Two instances — the assembly line. Run pilot in one Claude Code / Codex instance and land in another, on a cadence, indefinitely. Each instance needs its own clone (or git worktree) of the repo — both loops mutate the working tree (pilot checks out spec branches; land checks out PR branches to fix CI), and two loops sharing one checkout would trip each other’s dirty-tree guards into NEEDS_HUMAN noise.
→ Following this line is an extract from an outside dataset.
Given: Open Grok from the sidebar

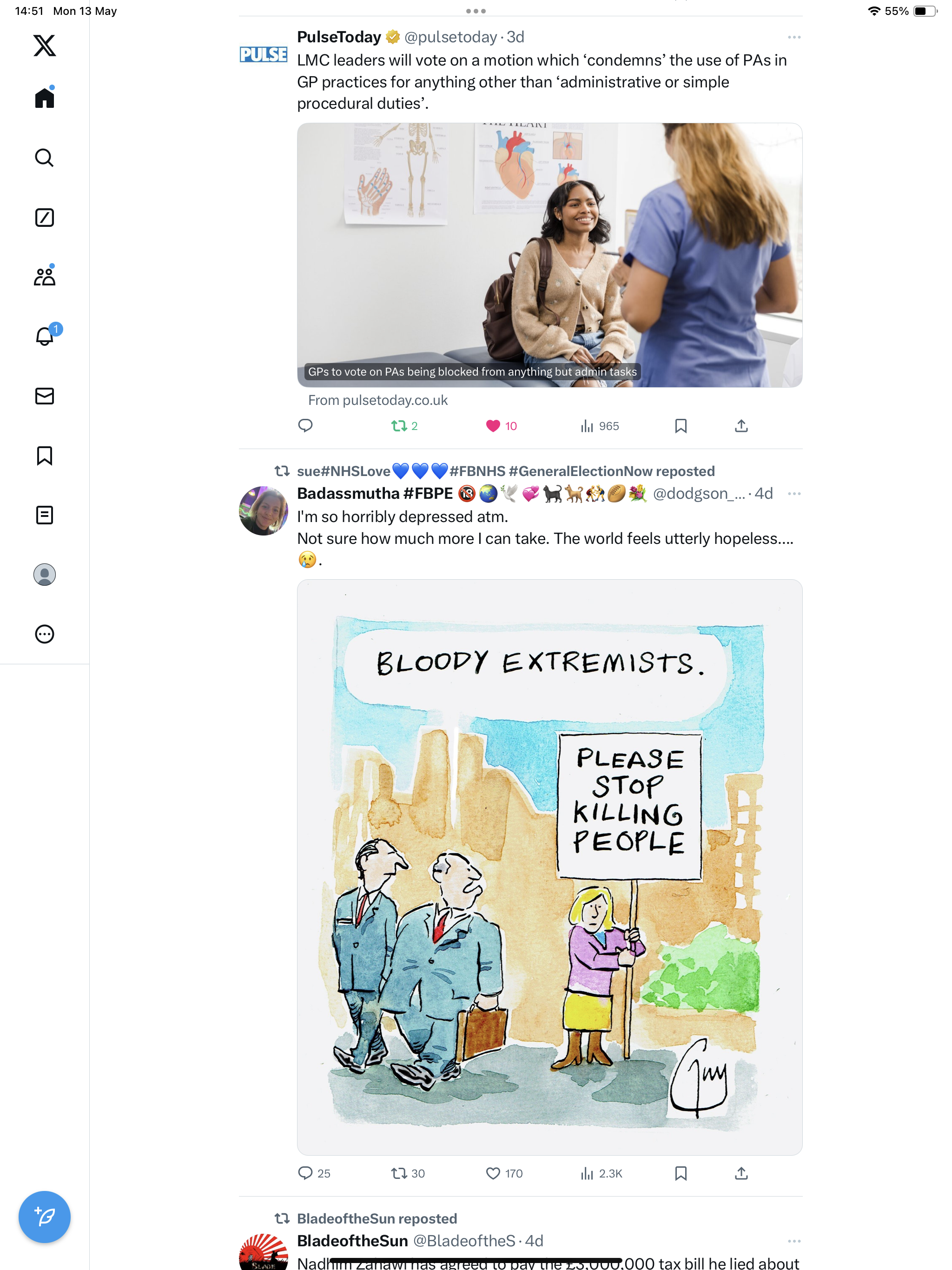Looking at the screenshot, I should [44, 218].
With separate clones, GitHub is the shared state: land pushes the spec close after merging, pilot pulls the base branch before planning, and the strike ledgers are per-clone by design (they live under .git/, never committed).
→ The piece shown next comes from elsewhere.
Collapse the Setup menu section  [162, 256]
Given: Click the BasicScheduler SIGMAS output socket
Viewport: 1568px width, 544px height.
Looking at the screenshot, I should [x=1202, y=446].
clone A:  /loop 10m /flow-next:pilot --review=codex     # builds: ready spec → draft PR
clone B:  /loop 30m /flow-next:land                     # ships: draft PR → merged + released
board:    drag issues to your ready state to feed the front of the line

The loops never fight over work: land only touches PRs whose authoring spec has all tasks done (in-flight specs stay pilot’s), authorship needs both the branch match and the make-pr breadcrumb, and pilot skips specs that already have an open PR. The board (or flowctl spec ready) is the only throttle you need.

The safety model

Hands-free is only useful if it can’t go off the rails. The same discipline applies across all three loops:

Readiness gate — loops select blessed work only; the human decision is structural, not skippable.
Same review gates — plan-review, impl-review, and spec-completion-review fire exactly as they do interactively; autonomy suppresses questions, never gates.
Draft-born PRs — autonomous runs always open PRs as drafts; flipping to ready is land’s gated job or yours.
Don’t-thrash — pilot’s two-strike spec unready, Ralph’s auto-block, land’s bounded CI fixes: every loop has a stop-digging reflex that hands the problem back instead of burning tokens.
Surface, don’t force — in backlog mode “stuck” becomes an async question (written into the spec / tracker), never an interactive prompt and never an autonomous guess: it never authors a spec from a bare ticket, never sets the ready flag, and never merges. The only erosion of the consent boundary is an auditable question a human answers on their own time.
Never nested — pilot hard-errors under the Ralph harness; the autonomy signal (mode:autonomous / FLOW_AUTONOMOUS) is deliberately distinct from FLOW_RALPH and activates none of Ralph’s hooks.
Evidence over narration — advancement is judged on observed state (flowctl fields, gh-confirmed PR URLs), echoed into the transcript or written as receipts. A loop never grades its own homework.
Generate, never poll — with the opt-in HTML render lenses (2.0.0+) active, loops still write artifacts at the same lifecycle touchpoints but never open a Lavish annotation session and never poll for human feedback — an autonomous run never blocks on a human. At most a one-line note that a session has pending prompts.

Start here

flowctl spec ready fn-12        # bless a spec (or move its issue to Todo on the board)

/loop 10m /flow-next:pilot --review=codex

Walk away. Come back to ADVANCED ticks in the transcript, a draft PR on the branch, and the board moved along — or an honest NEEDS_HUMAN telling you exactly where your judgment is needed.